ABLE1 is a 1994 Bell Textron TH-67, originally designed as a U.S. military training aircraft and visually similar to a Bell 206 Jet Ranger. It is owned by the Kootenai County Regional Air Support Unit, known as KCRASU, a 501(c)(3) nonprofit, not by Kootenai County or the Kootenai County Sheriff's Office. The program was founded by KCSO Lieutenant Mark Ellis, Aspen Homes pilot Todd Stam, and Detective Jerry Northrup, and became Idaho's first law enforcement air support program when county commissioners unanimously approved a formal KCRASU-KCSO partnership in March 2023.

The aircraft cost approximately $500,000, funded entirely through private donations including five contributions of $100,000 each from individual donors and a $200,000 contribution from the Coeur d'Alene Tribe. Under the partnership, KCRASU covered maintenance and insurance while Kootenai County contributed $10,000 per year, the same amount it had previously paid Spokane County for helicopter access under an earlier contract.

Between August 2023 and September 2024, ABLE1 participated in 140 incidents, including 14 search and rescue operations, with its last recorded law enforcement activity on September 12, 2024. Among its most notable deployments, the helicopter used its infrared camera and 22,500-lumen Trakkabeam searchlight to locate 70-year-old Pam Wigle and her dog Hedy on Fourth of July Pass after Wigle went missing in September 2024. Ellis told county commissioners that "two families are attributing the helicopter to saving their loved ones' lives."

The grounding stemmed from gaps in workers' compensation and liability insurance coverage identified by county officials. Sheriff Norris acknowledged the program had identified "an area of the workman's comp insurance that we could do better in." New insurance estimates presented to commissioners placed the annual cost between $46,000 and $53,000. Commissioner Leslie Duncan described the increase as "quite high, in the $50,000 range," and said that "if it's out of our price range, then the program goes away." Commissioner Bruce Mattare requested detailed operational data before the county commits to any path forward.

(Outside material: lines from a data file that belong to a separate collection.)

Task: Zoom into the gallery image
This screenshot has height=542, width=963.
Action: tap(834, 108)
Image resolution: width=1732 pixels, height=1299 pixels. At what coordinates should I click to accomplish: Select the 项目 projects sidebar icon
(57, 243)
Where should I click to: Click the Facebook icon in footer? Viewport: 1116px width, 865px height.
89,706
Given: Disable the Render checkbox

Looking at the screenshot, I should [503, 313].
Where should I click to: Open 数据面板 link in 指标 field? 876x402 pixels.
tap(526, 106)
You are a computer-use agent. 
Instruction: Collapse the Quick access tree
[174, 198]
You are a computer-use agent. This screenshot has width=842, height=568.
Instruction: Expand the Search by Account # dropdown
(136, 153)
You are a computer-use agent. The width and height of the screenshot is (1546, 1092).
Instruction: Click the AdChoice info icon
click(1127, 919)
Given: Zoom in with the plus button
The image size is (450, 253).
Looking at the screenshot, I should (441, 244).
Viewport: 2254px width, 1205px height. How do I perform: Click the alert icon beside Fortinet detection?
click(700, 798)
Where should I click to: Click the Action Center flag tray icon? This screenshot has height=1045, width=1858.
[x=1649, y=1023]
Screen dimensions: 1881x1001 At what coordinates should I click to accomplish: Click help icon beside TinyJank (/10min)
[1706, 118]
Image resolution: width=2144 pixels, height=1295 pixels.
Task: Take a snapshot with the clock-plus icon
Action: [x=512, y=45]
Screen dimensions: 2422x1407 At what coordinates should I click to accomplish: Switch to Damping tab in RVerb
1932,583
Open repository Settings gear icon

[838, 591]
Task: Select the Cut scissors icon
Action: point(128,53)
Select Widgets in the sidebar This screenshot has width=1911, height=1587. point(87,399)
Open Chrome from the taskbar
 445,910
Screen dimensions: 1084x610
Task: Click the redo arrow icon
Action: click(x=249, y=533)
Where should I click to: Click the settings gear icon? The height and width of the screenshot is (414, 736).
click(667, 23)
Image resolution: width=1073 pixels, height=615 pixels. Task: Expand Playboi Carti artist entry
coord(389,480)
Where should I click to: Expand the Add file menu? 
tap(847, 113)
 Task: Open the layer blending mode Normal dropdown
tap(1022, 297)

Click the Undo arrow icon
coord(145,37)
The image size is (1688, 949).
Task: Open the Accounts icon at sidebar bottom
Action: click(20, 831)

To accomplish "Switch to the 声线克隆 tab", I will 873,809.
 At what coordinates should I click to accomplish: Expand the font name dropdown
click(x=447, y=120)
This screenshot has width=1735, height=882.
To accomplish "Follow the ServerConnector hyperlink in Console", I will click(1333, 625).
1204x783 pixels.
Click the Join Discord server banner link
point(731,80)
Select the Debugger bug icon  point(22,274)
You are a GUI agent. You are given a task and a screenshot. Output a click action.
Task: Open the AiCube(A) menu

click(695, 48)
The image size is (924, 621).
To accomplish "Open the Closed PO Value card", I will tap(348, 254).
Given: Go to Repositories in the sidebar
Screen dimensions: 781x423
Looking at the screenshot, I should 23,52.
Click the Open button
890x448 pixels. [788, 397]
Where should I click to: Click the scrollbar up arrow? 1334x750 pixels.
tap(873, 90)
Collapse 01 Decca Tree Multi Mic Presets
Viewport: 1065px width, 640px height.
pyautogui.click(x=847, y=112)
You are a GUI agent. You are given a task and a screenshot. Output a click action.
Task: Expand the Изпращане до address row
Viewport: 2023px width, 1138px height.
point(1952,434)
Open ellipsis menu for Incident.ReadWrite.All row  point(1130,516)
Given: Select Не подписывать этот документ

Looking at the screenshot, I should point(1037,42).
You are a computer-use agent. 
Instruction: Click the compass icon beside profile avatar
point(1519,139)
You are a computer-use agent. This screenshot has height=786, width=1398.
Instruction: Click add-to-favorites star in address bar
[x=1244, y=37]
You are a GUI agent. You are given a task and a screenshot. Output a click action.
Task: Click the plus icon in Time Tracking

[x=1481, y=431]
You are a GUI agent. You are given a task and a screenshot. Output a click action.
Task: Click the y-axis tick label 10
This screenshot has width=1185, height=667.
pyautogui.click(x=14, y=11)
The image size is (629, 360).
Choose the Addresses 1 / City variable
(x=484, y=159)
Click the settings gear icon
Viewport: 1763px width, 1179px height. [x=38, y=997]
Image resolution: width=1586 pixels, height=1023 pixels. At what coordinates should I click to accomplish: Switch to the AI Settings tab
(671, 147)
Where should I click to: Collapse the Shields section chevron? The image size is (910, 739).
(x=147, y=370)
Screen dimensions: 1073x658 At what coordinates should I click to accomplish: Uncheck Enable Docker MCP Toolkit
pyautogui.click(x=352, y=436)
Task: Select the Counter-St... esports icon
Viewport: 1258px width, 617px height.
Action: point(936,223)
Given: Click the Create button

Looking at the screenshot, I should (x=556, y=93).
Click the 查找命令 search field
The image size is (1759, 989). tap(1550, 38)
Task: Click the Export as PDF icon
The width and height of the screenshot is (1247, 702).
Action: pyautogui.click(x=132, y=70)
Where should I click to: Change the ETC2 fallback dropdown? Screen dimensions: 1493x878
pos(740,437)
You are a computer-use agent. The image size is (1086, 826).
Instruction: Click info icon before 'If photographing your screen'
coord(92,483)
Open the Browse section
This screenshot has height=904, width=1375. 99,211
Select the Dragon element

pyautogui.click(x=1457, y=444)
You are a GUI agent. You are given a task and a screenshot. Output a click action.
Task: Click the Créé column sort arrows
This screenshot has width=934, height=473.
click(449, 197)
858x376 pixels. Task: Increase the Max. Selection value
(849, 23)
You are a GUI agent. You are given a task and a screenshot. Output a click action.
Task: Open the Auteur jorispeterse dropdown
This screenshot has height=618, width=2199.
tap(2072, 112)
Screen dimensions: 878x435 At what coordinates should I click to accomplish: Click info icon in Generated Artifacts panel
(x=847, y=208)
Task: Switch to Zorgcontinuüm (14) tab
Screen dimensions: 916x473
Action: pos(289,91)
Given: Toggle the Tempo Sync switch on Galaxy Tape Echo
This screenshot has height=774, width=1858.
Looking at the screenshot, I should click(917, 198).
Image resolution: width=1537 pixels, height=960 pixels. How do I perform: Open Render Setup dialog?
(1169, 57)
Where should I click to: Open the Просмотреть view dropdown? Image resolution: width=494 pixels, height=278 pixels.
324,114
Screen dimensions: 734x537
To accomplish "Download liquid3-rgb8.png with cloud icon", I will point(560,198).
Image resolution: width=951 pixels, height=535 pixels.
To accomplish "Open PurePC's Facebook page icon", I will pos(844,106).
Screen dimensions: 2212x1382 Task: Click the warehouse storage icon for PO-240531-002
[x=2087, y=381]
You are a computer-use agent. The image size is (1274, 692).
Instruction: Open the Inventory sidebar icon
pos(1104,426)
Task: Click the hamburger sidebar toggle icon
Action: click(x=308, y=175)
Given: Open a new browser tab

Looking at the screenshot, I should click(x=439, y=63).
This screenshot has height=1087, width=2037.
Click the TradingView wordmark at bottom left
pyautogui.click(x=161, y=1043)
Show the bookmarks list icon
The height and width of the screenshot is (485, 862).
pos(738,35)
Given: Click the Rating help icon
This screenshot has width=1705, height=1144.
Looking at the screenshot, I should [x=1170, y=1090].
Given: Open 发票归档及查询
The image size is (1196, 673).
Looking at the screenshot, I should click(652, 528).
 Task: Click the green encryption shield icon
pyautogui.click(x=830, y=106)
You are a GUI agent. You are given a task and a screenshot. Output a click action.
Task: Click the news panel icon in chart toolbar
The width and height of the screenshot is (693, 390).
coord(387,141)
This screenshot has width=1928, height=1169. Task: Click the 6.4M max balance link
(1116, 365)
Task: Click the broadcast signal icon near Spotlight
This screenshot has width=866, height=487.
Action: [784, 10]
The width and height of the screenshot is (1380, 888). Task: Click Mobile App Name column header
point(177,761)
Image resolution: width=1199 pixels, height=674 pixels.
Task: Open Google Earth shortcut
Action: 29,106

In October 2025, KCRASU proposed donating ABLE1 outright to Kootenai County, which Duncan said could make the arrangement "more legally defensible and easier to manage." Mattare remained cautious.

The program drew sharp scrutiny during the 2024 sheriff's race, when challenger Dan Wilson labeled it "the crooked helicopter program," pointing in part to more than $100,000 in civil asset forfeiture funds spent on equipment installed on an aircraft the county did not own. Norris, who has held office since January 1, 2021, won re-election in November 2024 with 68.9% of the vote against three challengers.

Whether the county will accept the KCRASU donation, absorb the higher insurance costs, or revert to contracting with Spokane County remains unresolved more than 18 months after ABLE1 was grounded.